Content starts

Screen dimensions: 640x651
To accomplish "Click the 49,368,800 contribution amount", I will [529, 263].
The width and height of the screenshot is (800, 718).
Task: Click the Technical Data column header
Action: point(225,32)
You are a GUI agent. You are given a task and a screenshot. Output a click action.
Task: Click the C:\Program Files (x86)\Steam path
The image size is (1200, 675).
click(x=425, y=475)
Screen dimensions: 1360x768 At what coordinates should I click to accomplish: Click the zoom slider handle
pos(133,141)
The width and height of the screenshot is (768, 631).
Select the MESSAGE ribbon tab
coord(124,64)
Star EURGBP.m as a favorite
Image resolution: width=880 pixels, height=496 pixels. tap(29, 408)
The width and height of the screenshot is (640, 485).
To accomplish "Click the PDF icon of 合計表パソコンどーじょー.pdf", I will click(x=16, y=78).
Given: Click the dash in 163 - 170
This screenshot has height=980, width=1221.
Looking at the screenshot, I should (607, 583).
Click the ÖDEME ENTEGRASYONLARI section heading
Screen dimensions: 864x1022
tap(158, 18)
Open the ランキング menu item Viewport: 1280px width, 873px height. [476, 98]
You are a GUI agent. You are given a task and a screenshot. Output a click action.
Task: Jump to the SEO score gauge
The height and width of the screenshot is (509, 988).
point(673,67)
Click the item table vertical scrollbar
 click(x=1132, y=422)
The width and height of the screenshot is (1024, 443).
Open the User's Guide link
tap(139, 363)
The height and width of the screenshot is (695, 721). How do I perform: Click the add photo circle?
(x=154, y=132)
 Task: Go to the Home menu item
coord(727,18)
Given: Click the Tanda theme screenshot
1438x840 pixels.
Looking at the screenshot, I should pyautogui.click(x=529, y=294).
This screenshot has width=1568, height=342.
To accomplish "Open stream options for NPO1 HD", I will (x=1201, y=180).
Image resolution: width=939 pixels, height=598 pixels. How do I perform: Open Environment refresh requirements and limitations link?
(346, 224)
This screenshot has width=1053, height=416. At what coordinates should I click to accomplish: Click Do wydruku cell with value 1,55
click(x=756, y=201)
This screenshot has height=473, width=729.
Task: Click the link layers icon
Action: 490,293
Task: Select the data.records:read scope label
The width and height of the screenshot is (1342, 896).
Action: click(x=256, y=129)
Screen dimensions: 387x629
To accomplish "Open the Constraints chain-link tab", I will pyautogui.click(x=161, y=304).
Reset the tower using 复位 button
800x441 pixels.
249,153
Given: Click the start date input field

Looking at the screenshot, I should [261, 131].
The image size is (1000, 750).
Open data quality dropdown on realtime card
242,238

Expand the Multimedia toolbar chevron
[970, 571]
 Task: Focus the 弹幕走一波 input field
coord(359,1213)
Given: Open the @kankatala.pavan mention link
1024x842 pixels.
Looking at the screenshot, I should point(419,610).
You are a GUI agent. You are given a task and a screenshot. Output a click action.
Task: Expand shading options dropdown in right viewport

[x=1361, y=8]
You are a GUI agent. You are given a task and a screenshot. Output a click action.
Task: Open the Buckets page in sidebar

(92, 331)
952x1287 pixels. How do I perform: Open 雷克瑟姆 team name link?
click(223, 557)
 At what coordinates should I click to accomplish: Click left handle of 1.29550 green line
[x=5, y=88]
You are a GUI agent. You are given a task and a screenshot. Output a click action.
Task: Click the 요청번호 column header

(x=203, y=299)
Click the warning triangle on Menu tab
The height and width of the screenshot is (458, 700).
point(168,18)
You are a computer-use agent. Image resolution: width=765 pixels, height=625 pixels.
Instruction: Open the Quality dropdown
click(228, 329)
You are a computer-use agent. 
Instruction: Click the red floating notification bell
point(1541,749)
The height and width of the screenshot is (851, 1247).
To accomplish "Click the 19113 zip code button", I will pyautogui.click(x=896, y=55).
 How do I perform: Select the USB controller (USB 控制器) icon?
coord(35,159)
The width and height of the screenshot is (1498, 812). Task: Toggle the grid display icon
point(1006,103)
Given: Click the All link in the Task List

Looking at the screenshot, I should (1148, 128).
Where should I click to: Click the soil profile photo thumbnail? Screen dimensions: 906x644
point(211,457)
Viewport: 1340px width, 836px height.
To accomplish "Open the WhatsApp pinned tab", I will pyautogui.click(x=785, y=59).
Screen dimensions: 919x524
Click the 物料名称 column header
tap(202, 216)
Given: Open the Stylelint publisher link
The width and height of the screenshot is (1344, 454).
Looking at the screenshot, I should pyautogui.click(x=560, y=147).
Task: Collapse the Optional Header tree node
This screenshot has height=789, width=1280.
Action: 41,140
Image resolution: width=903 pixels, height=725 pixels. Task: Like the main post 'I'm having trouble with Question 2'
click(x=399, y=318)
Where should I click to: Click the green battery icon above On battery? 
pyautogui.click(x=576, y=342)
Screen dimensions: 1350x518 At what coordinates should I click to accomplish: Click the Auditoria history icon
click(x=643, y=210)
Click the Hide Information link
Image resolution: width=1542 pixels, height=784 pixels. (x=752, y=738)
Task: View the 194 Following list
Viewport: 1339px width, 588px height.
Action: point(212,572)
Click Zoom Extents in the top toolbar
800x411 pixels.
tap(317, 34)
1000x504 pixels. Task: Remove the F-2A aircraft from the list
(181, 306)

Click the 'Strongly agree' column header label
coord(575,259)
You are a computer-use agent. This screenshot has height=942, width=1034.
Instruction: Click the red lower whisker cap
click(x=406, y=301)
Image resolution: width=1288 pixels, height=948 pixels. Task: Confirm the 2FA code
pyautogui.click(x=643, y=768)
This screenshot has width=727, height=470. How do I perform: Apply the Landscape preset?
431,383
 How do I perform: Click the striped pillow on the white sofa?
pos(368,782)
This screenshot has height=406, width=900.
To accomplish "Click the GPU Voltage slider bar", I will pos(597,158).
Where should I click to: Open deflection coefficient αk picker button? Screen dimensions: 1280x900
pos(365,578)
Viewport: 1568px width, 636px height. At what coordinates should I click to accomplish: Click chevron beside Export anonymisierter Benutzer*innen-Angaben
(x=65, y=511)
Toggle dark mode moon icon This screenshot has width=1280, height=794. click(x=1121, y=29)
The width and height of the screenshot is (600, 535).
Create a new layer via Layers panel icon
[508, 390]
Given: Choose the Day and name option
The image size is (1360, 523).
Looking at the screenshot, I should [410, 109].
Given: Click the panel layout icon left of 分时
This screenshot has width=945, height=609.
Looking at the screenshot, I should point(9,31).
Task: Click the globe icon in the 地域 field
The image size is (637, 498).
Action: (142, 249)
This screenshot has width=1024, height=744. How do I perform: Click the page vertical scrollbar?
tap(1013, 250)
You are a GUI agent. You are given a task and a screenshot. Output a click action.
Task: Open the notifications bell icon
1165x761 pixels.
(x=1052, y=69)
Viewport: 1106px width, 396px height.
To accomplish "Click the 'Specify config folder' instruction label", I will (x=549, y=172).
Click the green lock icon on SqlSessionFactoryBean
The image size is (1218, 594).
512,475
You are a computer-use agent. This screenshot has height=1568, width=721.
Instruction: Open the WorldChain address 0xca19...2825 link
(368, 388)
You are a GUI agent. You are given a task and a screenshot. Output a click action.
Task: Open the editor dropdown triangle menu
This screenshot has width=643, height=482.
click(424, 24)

Content ends

◆ **EXERCISE DESCRIPTION**
Show all lines in the records above that hold "computer".

◆ **SOLUTION**
You are a computer-use agent. Image resolution: width=765 pixels, height=625 pixels.
You are a computer-use agent. 
You are a computer-use agent. This screenshot has height=942, width=1034.
You are a computer-use agent. This screenshot has height=1568, width=721.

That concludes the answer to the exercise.